Once upon a time, there was much unemployment, poverty and homelessness. Leaders tried one thing after another to end these grim conditions. Nothing worked.
In the midst of these bad times, however, a small group of educators, upset over what our youth were learning in high schools decided to take action.
High schools then were dull places. Students listened to teachers, read books, and took exams. Schools were supposed to prepare students for life but much of what they studied they forgot after graduating. Worse yet, what they had learned in school did not prepare them to face the problems of life, think clearly, be creative, or fulfill their civic duties. Complaints to school officials got the same answer repeatedly: little could be done because college entrance requirements determined what had to be taught in high school.
So to give high schools the freedom to try new ways of schooling in a democracy, a small band of reformers convinced the best universities to waive their admission requirements and accept graduates from high schools that designed new programs.
Dozens of schools joined the experiment. Teachers, administrators, parents, and students created new courses and ways of teaching teenagers to become active members of the community and for those who wanted more schooling, still attend college. For eight years, these schools educated students and universities admitted their graduates. And then a war came and the experiment ended. After years passed, few could recall what these schools and colleges did.
A fairy tale? Nope.
Between 1933-1941, thirty high schools in the country and over 300 universities and colleges joined the experiment sponsored by the Progressive Education Association.
Called “The Eight Year Study,” each high school decided for itself what curricula, schedules, and class sizes would be. There were no college admission requirements or must-take tests. Old lesson plans were scrapped. One school sent classes into the West Virginia coal region to study unions. Science, history, art, and math were often combined in projects that students and teachers planned together.
Needless to say, there were stumbles also. A few principals blocked the experiment. Some school faculties divided into warring factions.
While there was much variation among the schools, there were also common elements. Many of the large public high schools (of the 30, fifteen were private) created small schools within the larger one. Principals increased the authority of teachers to design and steer the program; teachers crossed departmental boundaries and created a core curriculum (math/science and English/social studies), set aside three hours a day for teams to work with groups of students, and planned weekly units with students.
What happened to these students when they attended college? To find an answer, evaluators established 1,475 pairs of college students, each consisting of a graduate from an experimental school and one graduate of another high school matched as closely as possible as to age, sex, race, social class, and academic performance. They then compared their performance in college.

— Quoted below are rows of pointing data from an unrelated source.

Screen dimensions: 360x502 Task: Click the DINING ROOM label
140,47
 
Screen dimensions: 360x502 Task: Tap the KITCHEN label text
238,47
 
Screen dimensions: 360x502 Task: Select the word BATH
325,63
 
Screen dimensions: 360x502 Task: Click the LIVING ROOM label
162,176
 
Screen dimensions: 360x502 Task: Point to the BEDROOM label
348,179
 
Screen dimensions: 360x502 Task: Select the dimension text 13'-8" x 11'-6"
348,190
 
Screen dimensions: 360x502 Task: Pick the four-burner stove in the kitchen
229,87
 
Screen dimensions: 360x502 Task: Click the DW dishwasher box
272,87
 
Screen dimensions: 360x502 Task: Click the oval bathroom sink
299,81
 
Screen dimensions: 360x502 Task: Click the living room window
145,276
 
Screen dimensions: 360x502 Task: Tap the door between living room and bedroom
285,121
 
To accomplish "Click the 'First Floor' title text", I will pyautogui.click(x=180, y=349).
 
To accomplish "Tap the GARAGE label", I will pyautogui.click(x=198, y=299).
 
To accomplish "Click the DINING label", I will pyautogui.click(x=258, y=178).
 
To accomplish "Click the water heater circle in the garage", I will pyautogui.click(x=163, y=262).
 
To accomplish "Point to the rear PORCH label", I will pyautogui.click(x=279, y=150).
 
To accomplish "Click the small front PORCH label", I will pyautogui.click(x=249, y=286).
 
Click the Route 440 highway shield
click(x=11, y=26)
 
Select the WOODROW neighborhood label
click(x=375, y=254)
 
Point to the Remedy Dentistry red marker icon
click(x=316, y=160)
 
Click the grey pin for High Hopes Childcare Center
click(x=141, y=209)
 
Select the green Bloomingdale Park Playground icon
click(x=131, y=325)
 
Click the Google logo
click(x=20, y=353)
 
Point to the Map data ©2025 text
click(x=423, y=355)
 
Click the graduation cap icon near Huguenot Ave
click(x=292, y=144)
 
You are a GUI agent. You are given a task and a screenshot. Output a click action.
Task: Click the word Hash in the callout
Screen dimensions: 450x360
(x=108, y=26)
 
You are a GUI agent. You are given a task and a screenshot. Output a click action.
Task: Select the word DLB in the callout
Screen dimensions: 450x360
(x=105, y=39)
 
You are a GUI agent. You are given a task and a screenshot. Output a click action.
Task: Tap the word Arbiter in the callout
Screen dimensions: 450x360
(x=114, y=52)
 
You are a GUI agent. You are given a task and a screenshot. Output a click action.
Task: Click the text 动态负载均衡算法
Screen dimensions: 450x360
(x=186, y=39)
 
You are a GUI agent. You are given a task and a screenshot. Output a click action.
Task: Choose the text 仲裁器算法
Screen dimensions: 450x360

Evaluators found that graduates of the thirty schools earned a slightly higher grade average and more academic honors than those who attended regular high school. Furthermore, the “guinea pigs,” as they were called, were more precise in their thinking, displayed more ingenuity in meeting new situations, and demonstrated an active interest in national and world issues than their matched counterpart.
What these results showed over 80 years ago–although contemporary evaluators would find methodological flaws in the instruments–was that there was no one single best way of schooling teenagers. The fears that parents and taxpayers had about experimenting with high school courses, organization, and teaching proved hollow in “The Eight Year Study.”
The results of these studies appeared during World War II. The war effort swallowed up any further interest in experimenting with high school programs. Whatever the reasons, “The Eight Year Study” lapsed into the obscurity of scholarly footnotes. Later generations of reformers seldom inquired or cared about this large-scale, non-federally funded experiment that showed convincingly that schools, given the freedom to experiment, could produce graduates who not only did well academically in college but, far more importantly, also displayed an active interest in civic affairs, were resourceful in handling new situations, and could think for themselves.
So what does this half-century old experiment say to us in the in the 21st century about school reform?
1. When engaged teachers, administrators, and students are given the freedom to experiment and the help to do it, they will come through.
2. There is no one best way of schooling youth.
3. Students can graduate high school who are academically engaged, involved in their communities, and thoughtful problem-solvers.
4. Standards of excellence that work in schools are those that are set and done locally by adults and students—not ones imposed from the top-down.
In 2021, after four decades of school reform, federal and state decision-makers and policy elites continue to design and adopt school and classroom improvements. They set standards, require tests, and punish low performance.
Indeed, “The Eight Year Study” sounds like a fairy tale. This venture demonstrated nearly a century ago that when locals—district and school officials along with practitioners–decide to experiment, they not only get engaged but, more importantly, can produce results that still stagger us decades later.